There is more to big cat sanctuaries than the Netflix show would have you believe, as John Madigan, operations manager at Crown Ridge Tiger Sanctuary, explains to Vox in this Q&A.
What does the sanctuary do?
We rescue big cats that are either abused, neglected or unwanted, and we bring them to our facility and provide them with life-long care. So as a true sanctuary, we don’t buy, sell, trade or breed these guys. We just give them a home to live out the rest of their lives in peace.
Where did your sanctuary’s three big cats come from, and why were they rescued?
Two of them are from a roadside zoo in Strafford, Missouri, that was shutting down. The roadside zoo that they were rescued from was called Exotic Animal Paradise. It’s been shut down, but the facility reopened under different management and a different name* now, so the facility is still there. And then our male was from a cub-petting operation where he was going to be euthanized. The facility that he was at was Great Cat Adventures.
*This facility is now called Wild Animal Safari.
Missouri requires only a permit from the state Department of Agriculture, so why is Crown Ridge nationally verified?
Aside from because we think it’s the right thing to do for the cats, having that accreditation and being able to point to the standards that we follow makes it a little bit easier to tell the good sanctuaries from sanctuaries that are just using the word “sanctuary” and not actually taking care of their cats properly.
How accurate is Netflix’s Tiger King?
The show focuses on the wrong thing. It focuses on the outlandish characters and crazy things that those people have done, and it misses the whole point that abuse is at the cost of those cats. So unfortunately, it doesn’t really do much as far as educating people on what they can do, how they can help, how they can change those things.
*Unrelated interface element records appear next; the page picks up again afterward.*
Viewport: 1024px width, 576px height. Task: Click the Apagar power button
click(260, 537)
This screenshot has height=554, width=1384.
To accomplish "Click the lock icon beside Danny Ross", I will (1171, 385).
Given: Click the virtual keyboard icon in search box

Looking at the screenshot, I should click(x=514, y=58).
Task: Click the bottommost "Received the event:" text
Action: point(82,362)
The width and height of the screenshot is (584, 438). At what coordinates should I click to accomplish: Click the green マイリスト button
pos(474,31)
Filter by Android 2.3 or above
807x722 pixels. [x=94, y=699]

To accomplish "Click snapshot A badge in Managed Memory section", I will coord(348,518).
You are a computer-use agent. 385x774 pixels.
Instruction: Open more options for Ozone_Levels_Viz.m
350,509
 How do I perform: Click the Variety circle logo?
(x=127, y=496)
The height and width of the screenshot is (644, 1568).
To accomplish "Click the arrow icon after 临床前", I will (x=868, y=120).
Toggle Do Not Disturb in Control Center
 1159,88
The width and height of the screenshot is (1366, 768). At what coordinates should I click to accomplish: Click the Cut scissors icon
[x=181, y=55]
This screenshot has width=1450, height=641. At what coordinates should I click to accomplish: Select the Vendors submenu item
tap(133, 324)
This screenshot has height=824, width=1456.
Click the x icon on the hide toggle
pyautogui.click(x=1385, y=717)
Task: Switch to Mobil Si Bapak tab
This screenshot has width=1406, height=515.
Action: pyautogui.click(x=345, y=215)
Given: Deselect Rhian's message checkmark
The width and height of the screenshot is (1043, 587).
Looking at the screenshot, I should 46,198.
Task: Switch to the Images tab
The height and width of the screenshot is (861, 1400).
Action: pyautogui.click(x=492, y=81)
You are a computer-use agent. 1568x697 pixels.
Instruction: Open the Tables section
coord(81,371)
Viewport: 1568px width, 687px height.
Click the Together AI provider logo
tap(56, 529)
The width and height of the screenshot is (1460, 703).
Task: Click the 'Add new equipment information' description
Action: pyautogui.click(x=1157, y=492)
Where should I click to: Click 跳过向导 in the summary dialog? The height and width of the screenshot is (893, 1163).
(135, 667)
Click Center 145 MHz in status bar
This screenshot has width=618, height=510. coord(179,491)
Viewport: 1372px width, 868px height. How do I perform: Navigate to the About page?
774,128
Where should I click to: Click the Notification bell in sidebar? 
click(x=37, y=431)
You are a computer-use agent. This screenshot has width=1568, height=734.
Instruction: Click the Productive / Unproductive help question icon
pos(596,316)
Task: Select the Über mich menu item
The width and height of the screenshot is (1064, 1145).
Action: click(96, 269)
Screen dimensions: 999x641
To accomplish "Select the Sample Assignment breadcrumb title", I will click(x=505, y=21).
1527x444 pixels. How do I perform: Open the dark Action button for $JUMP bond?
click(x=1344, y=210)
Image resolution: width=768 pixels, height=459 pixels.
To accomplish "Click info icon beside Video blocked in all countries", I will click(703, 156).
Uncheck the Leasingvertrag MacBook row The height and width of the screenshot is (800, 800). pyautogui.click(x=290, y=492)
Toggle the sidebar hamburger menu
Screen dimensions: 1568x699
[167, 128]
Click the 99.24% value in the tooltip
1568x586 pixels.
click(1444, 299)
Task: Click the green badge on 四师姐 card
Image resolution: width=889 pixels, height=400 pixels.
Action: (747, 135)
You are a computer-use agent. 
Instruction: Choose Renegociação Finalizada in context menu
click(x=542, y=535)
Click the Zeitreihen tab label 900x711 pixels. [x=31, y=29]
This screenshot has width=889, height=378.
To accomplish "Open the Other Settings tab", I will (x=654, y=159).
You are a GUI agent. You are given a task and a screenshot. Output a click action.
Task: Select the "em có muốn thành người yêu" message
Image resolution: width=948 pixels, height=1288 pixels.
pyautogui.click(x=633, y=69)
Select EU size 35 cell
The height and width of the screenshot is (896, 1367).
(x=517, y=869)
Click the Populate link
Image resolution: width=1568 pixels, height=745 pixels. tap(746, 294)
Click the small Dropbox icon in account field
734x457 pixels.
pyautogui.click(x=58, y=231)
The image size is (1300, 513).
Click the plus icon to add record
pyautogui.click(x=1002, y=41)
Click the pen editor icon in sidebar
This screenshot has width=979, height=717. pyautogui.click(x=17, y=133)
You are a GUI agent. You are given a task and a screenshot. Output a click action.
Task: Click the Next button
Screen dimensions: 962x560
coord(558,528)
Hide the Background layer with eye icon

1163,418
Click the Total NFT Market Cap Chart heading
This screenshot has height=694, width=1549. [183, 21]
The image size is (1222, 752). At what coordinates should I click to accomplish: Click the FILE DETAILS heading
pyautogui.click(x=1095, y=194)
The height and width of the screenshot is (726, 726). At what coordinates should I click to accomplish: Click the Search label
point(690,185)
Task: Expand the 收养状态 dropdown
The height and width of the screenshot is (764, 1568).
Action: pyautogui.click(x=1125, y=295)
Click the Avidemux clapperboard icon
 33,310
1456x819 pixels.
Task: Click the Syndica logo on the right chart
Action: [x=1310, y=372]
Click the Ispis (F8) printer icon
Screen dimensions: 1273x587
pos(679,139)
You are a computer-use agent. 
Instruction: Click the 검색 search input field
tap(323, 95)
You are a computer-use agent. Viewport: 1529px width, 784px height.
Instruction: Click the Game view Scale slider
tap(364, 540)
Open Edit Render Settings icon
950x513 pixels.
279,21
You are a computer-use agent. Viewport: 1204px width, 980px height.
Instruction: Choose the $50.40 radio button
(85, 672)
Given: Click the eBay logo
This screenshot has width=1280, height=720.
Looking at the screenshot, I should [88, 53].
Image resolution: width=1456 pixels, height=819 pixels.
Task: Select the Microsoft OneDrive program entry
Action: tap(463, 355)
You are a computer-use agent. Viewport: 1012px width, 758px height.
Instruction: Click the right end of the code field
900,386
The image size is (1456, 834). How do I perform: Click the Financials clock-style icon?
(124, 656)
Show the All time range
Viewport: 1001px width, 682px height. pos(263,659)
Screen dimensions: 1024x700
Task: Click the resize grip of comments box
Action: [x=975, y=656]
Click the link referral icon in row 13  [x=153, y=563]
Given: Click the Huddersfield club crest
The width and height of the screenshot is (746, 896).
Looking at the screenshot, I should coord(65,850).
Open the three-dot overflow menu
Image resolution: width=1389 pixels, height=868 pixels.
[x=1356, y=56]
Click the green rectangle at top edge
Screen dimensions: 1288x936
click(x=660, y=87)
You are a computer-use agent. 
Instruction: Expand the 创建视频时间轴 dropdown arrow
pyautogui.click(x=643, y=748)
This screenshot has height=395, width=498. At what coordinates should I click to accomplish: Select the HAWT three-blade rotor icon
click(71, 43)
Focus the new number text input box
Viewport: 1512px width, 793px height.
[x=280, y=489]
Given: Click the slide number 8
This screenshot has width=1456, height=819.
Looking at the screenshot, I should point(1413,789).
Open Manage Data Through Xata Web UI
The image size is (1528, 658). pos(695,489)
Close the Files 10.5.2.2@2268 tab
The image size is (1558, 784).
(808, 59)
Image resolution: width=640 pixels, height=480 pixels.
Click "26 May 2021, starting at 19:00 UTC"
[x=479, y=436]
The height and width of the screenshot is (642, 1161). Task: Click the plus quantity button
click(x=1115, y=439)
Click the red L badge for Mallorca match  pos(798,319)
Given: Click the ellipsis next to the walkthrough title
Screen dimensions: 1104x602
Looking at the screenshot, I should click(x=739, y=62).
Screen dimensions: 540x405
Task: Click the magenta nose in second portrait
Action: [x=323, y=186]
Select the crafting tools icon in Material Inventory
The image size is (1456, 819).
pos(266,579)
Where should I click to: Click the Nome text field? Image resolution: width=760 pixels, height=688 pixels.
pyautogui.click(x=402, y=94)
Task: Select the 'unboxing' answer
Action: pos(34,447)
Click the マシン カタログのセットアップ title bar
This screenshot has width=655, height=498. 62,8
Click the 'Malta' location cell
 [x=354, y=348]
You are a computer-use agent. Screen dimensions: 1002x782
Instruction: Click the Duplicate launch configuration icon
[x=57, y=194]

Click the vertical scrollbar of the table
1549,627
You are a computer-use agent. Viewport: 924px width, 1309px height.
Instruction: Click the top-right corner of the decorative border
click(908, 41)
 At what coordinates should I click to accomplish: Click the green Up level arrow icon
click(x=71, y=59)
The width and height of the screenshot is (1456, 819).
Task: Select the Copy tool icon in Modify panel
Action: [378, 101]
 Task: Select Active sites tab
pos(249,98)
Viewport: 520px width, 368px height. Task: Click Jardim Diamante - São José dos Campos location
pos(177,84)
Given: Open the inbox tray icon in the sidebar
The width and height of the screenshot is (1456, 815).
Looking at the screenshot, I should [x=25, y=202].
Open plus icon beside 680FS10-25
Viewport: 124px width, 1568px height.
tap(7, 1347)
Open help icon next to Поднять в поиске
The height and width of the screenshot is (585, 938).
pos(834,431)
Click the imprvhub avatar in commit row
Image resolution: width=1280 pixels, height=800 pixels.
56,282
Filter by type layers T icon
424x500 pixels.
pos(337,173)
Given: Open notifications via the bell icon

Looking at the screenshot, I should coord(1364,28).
What can Missouri residents do to stop big cat abuse?
If you’re interested in helping the cats that are being abused and neglected in captivity, that would be supporting true sanctuaries as well as supporting the Big Cat Public Safety Act. That would make it illegal for people on a federal level to own big cats as pets. And then it would also outlaw public contact, so things like cub petting. That piece of legislation would do hands-down the most to help cats in captivity and end the suffering and abuse.
How can Missouri residents ensure they visit true sanctuaries?
Before you go, check the GFAS website, which lists all of their sanctuaries. Also, check the Big Cat Sanctuary Alliance website. If they’re on either of those two lists, then you know you’re going to a facility that prioritizes the cats above everything else. Anywhere that allows public contact, that’s a red flag. Anywhere that breeds outside of the Species Survival Plan, that would be a red flag.